We can also view evolution in terms of the Indian doctrine of Mutual Arising. Behe shrewdly points out that a cell is made of separate “departments,” as a mousetrap is made of separate elements. Each department of a cell is meaningless without the other departments, just as the spring of a mousetrap is meaningless without the hammer. So how could any of a cell’s departments evolve? There would be no survival advantage to having one department unless the cell already had the other departments. Behe is probably correct when he says that Darwin’s theory can’t explain how a cell’s departments evolved.
We need a concept from the philosophy of India, the concept of “Mutual Arising.” In India, causality is seen as a net, rather than a chain. Separate parts arise together. Causality is not linear. This Indian concept seems to be closely related to Jung’s idea of synchronicity. Perhaps reason can’t grasp Mutual Arising, but this is how the world works, just as reason can’t grasp quantum physics, but it happens anyway. In 2003, I discussed Mutual Arising in relation to Proust’s life. I 2007, I discussed Mutual Arising in relation to the Iraq War.

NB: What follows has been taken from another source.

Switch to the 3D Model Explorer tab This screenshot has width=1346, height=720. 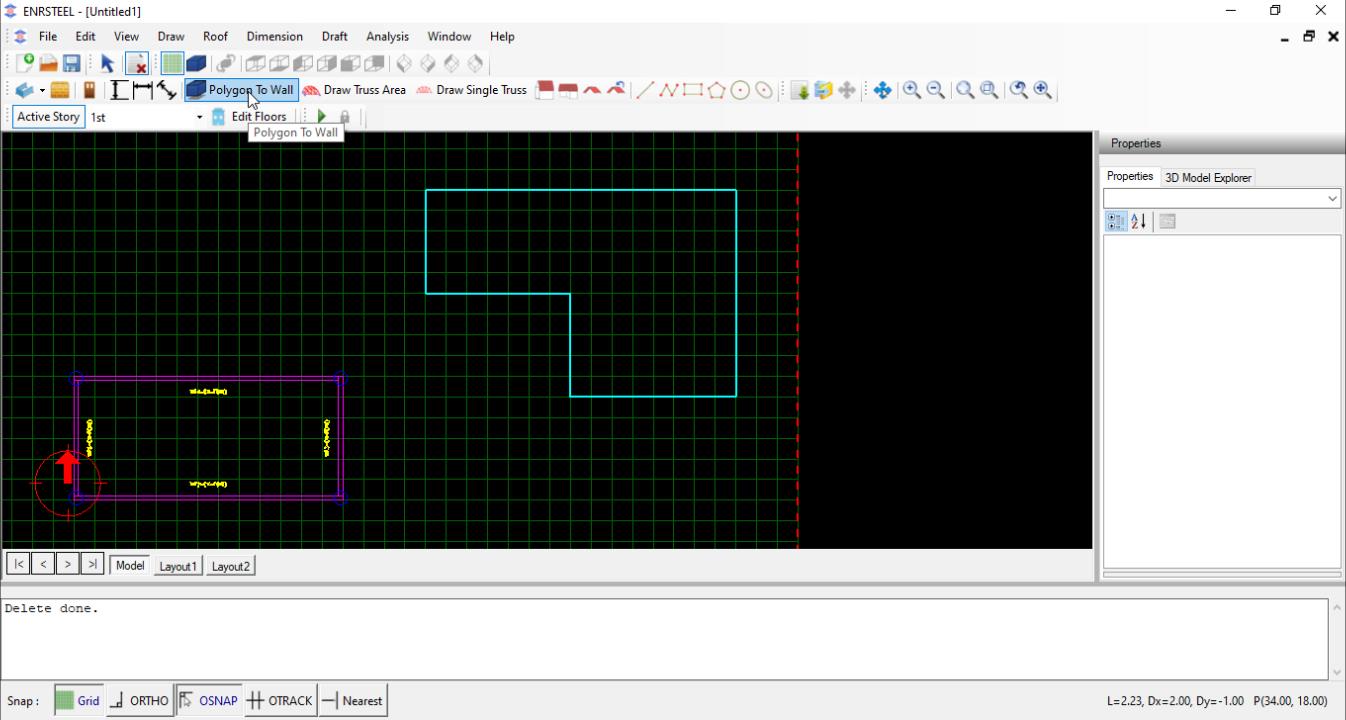click(1208, 177)
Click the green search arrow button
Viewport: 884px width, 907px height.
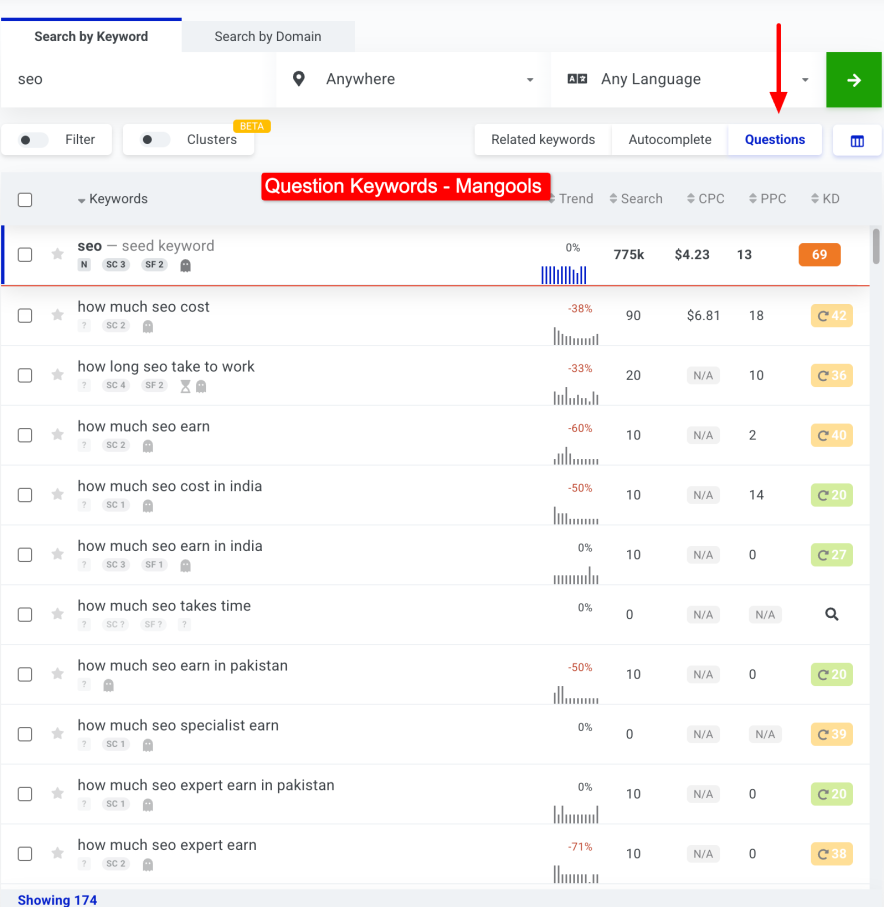[x=853, y=79]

Today’s Darwinians are uncomfortable with an intangible force, instinct, will, spirit. They much prefer solid “stuff” that they can see, touch, and count. As Nietzsche said, their motto is, “Where man cannot find anything to see or to grasp, he has no further business.”1 Darwinism appeals to “mediocre minds,” minds that have “a certain narrowness, aridity, and industrious diligence.”2 As Shaw said, “every genuine scientist must be... a metaphysician,” and must accept “the inevitable, ancient, popular, and quite correct use of the term Force to denote metaphysical as well as physical overcomers of inertia.”3
Behe’s essay shows that intelligent-design advocates are making strong arguments against the Darwinian view. Jungians can bolster their view of evolution with evidence collected by, and arguments made by, the advocates of intelligent design. In other words, we Jungians can use the intelligent-design advocates as an unpaid labor force — rather like the Spartans used their helots. While they spend long hours in the laboratory, we can amuse ourselves with our tarot cards and our sand paintings.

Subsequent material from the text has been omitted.